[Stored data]
_____

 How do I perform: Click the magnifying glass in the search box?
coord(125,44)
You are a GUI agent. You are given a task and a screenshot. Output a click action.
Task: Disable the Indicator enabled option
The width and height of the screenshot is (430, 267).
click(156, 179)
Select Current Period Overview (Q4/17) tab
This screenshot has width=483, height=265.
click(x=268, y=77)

_____

## What is needed
The expected response is every record, reproduced word for word.

## Response area
 How do I perform: Click the magnifying glass in the search box?
coord(125,44)
You are a GUI agent. You are given a task and a screenshot. Output a click action.
Task: Disable the Indicator enabled option
The width and height of the screenshot is (430, 267).
click(156, 179)
Select Current Period Overview (Q4/17) tab
This screenshot has width=483, height=265.
click(x=268, y=77)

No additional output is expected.